The only other thing I'd argue is that in some cases coupons can make sense. These 'extreme couponing' television shows are full of people who go overboard buying things they don't need in order to get good deals on other stuff, but some of their principles are sound. If you are willing to spend some extra time planning and paying attention to sales and stores that offer double coupons, you can get some incredibly good deals. My wife started doing this awhile back and has reduced our monthly grocery bill by about a third without any reductions in the quality of food that is in the pantry.

Anonymous said...

Sorry, but from my experience, your suggestions are nearly ALL WRONG. 1) Coupons are GREAT, as long as you wait until things are on sale. Depending on the part of the country, you can get TRIPLE coupon value or "buy on get one free" ON TOP of the face value. All this togethere makes price and quality much higher than just shopping Brand X at any one store. RUBBISH. 2) Farmer's markets are by definition out in the country, which conflicts with your "travel" advice (about the only sensible remark in this article). SO that eliminates that as a viable source. What DOES make sense - *IF* available in your part of the country - is going to Produce stores instead of the Supermarkets for your fruit and vegetables. There the quality is higher and the prices 1/-to-1/4 of those in the usual chain Supermarkets.

Marieanne said...

Wow, such hostility towards what is a a terribly sensible article.

Farmer's markets don't exist solely out in the country. I live in the DC metro area and I can choose from four different farmer's market within a ten minute drive.

Headmistress, zookeeper said...

Kudos to your mom. My husband and I have seven Progeny, all of whom were still minor children when he was enlisted in the Air Force.

Very helpful article for beginners. I look forward to reading the whole series. You may want to share this post on this link-up on bargain shopping.
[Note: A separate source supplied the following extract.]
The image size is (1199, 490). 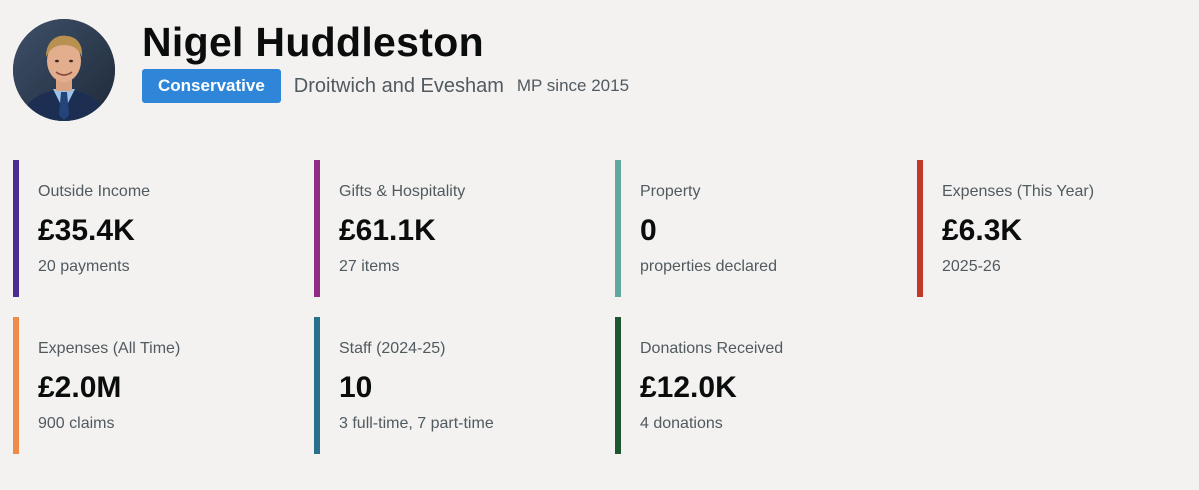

I don't find coupons worthwhile for me, but I know others who do find great savings with them. All that free stuff some people get from watching coupons, double coupons, sales, and drugstore 'rewards' are also things that go nicely in gift baskets for college students and newlyweds.

Anonymous, your hostility is ridiculously misplaced.
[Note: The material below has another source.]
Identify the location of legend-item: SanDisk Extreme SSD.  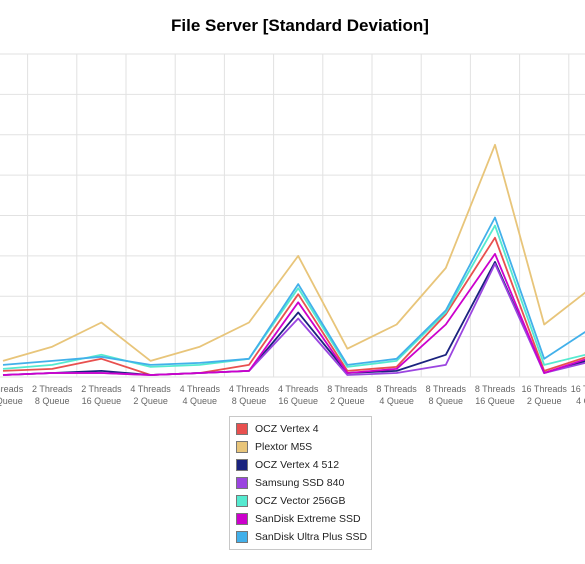
(300, 519). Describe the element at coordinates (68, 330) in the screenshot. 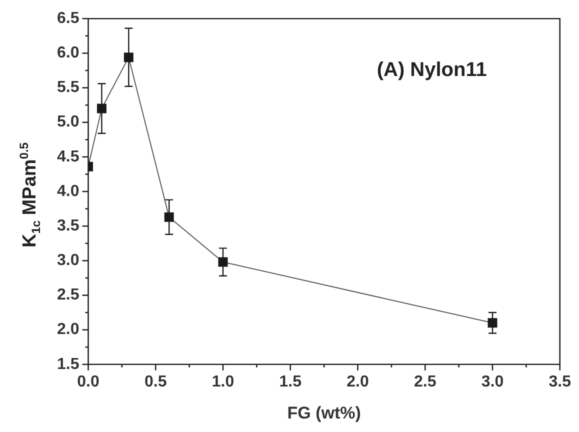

Farmer's Markets are actually, by definition, in *towns*. Farmers and other venders come together and set up a market in town, taking their produce closer to the customers. I live in a small rural town that is our county seat, and we have on twice a week on the Courthouse square. In a university town an hour away they have one twice a week just a few blocks from Walmart, on the tennis courts of a large city park.

There are some ways to cook those tough cuts of meat that make them a bit easier on the teeth.=)

Teri Lester said...

A great way to keep track of what you're spending, that's way easier than a calculator, is to make tick marks - you know, 4 "l" and then the fifth is a slash across. Just make them on your shopping list. I do 4 sets of 5 on a line, so each line is $20.

Everything you put in your basket, you either round up or round down to the number of dollars. $2.75, 3 tick marks. 2.49, 2 tick marks. The items really do balance out each other over the course of a shopping trip so you'll be pretty close to the final total.

When you've reached your budget limit, you either stop shopping or put things back. (And don't forget to leave a few dollars for tax if you're in a state that taxes food.)

If you're accurate/honest about your rounding, you'll be surprised how close you'll come to the final amount. Better than a calculator because you don't have to worry about losing your accumulated total, and again, it's right on your list so you don't need to carry anything extra.

You can do the same thing if you're shopping at Sam's/Costco, or clothes shopping - just make your mark a reasonable multiple. At Costco I do 4 sets of number 5, clothes shopping I'll do either 5 or 10 depending on my budget. It still keeps you in the ballpark without a lot of unnecessary fussing.